30Depuis, à chaque visite, à chaque occasion12, les vétérinaires interrogent directement les cornacs et les propriétaires : ont-ils remarqué quoi que ce soit, chez leur animal, qui puisse être l’indice d’une tuberculose ? Fatigue ? Perte de poids ou d’appétit ? Écoulement anormalement fréquent de la trompe ? Ils conseillent en même temps à ces hommes, de manière systématique, de se préoccuper de leur propre santé en leur enjoignant de se rendre à l’hôpital le plus proche au premier signe alarmant. Ils les encouragent aussi à faire le test VIH.

31En plus d’être passive et de type clinique, sans intervention directe d’actions publiques, sur le terrain, la surveillance reste avant tout de type clinique. Du point de vue des vétérinaires, cette surveillance clinique est plutôt modérée, par souci de ne pas effrayer cornacs et propriétaires en leur fournissant trop d’informations sur les risques potentiels de transmission de la tuberculose, d’après le témoignage d’un ancien vétérinaire du LEMCP, coauteur de l’enquête sur la séroprévalence dans le pays. Trop bien informés des résultats de l’enquête, surtout dans les districts où le taux de prévalence dépasse les 50 %, certains propriétaires n’hésiteraient pas à se séparer de leur animal en le vendant à un habitant d’une autre région du Laos ou, pis encore, à l’étranger. Quant à la conservation de l’espèce au « pays du million d’éléphants », l’impact serait par trop négatif.

32Les conversations avec les cornacs apportent aussi leur moisson d’informations pour que nous nous fassions une idée assez précise des difficultés ou des blocages rencontrés, face au dispositif de surveillance. Cornacs et propriétaires ont tendance à associer l’émergence de la maladie parmi leurs éléphants à l’instauration d’une médicalisation occidentale. Ils sont même à peu près unanimes là-dessus. Le système de soin s’est transformé, en effet, depuis les années 2000, la science vétérinaire moderne chasse progressivement les savoirs locaux qui incluaient divers spécialistes au village, et ce changement s’accompagne de l’intervention de nouveaux acteurs, évoqués plus haut : les ONG environnementales, dont les vétérinaires étrangers (phalang) font partie (Labatut et Suter, 2010). L’ONG Elefantasia et, plus récemment, l’Elephant Conservation Center, sont à l’origine de création de festivals et des activités liées à la patrimonialisation des éléphants du Laos, avec les risques que nous avons vus.

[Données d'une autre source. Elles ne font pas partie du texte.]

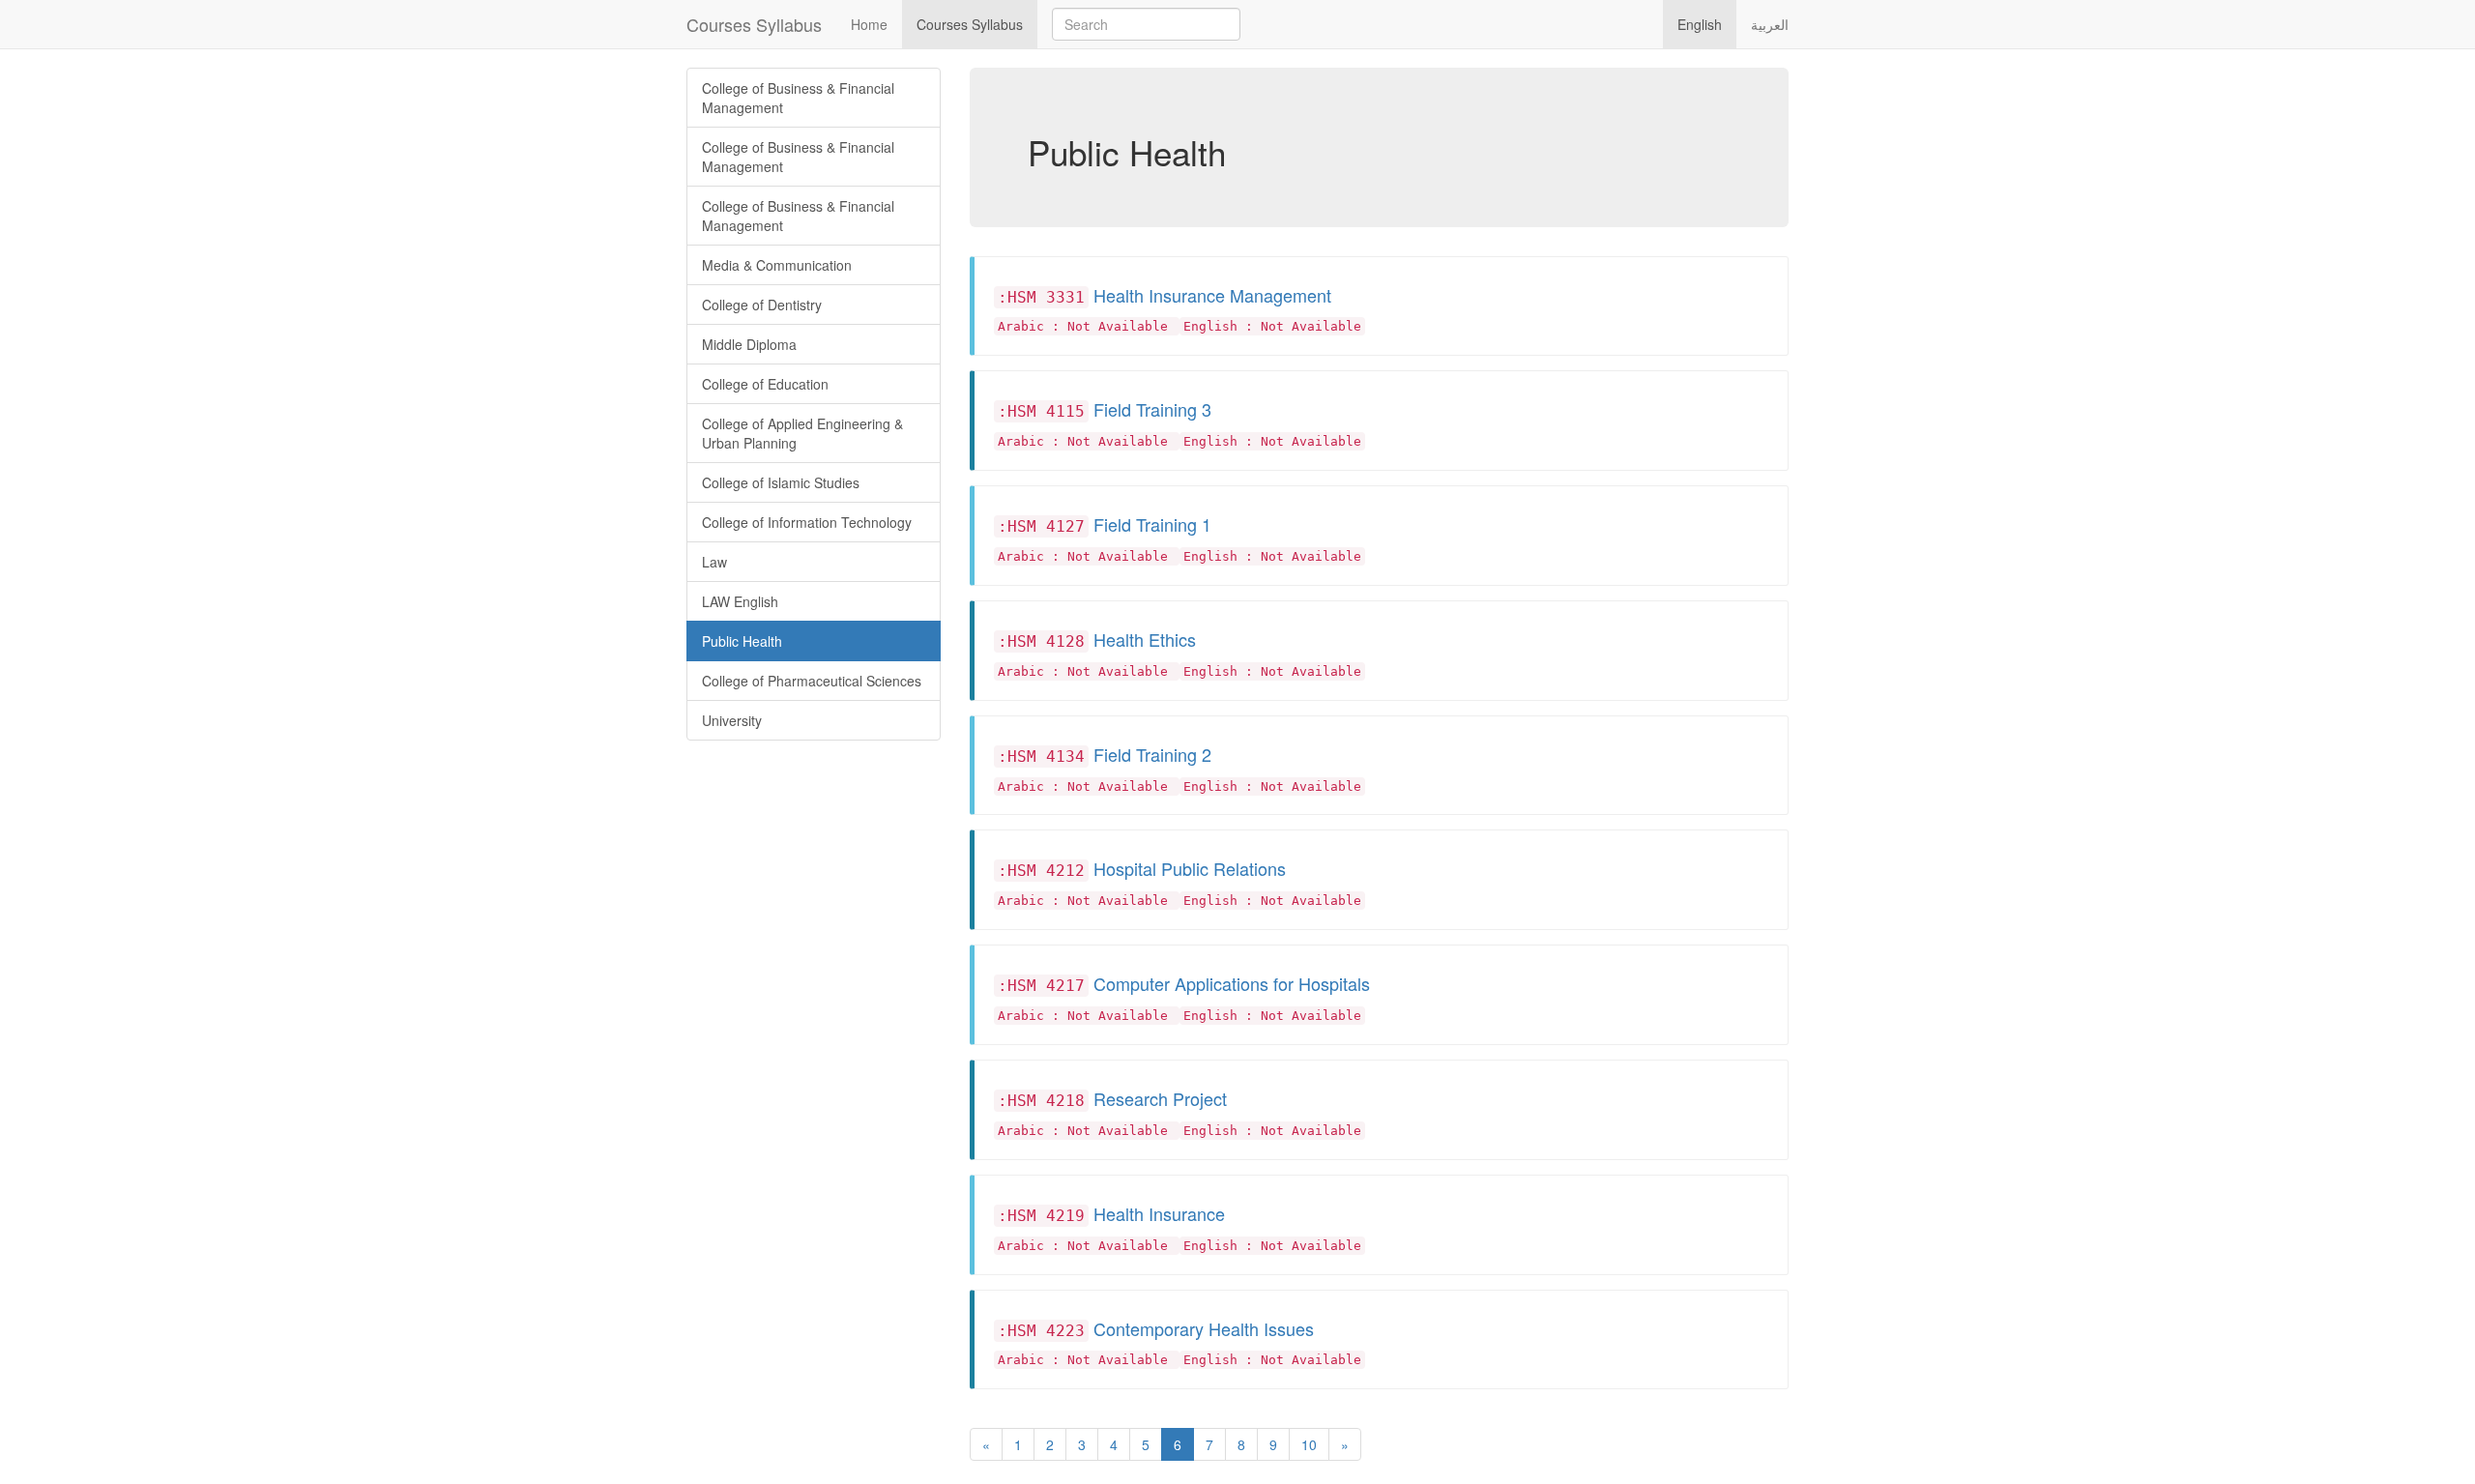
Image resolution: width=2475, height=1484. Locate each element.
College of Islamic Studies (780, 482)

33Durant l’enquête, j’ai rapidement constaté que les cornacs et les propriétaires d’éléphants n’accordent pas une confiance suffisante envers la médecine vétérinaire occidentale pour soigner leurs animaux. C’est notamment le cas pour ceux qui vivent dans les villages. Cette méfiance à l’égard de la science vétérinaire moderne s’est exprimée de différentes manières. Par ailleurs, si l’ensemble des cornacs interrogés avaient connaissance de la tuberculose humaine (tous avaient d’ailleurs été vaccinés au cours de leur enfance), ils étaient également tous informés de la tuberculose des éléphants, en raison de l’étude nationale. Mais peu d’entre eux associaient les deux maladies – celle des humains porte ici un autre nom ; en langue taie, elle est connue sous le terme wan gna lok.

  • 13 Parmi les autres clauses de leur contrat, les cornacs n’ont pas le droit d’utiliser d’outils (bâton (...)
  • 14 Après une visite dans un camp, je décidai d’ailleurs de conduire mon enquête exclusivement dans les (...)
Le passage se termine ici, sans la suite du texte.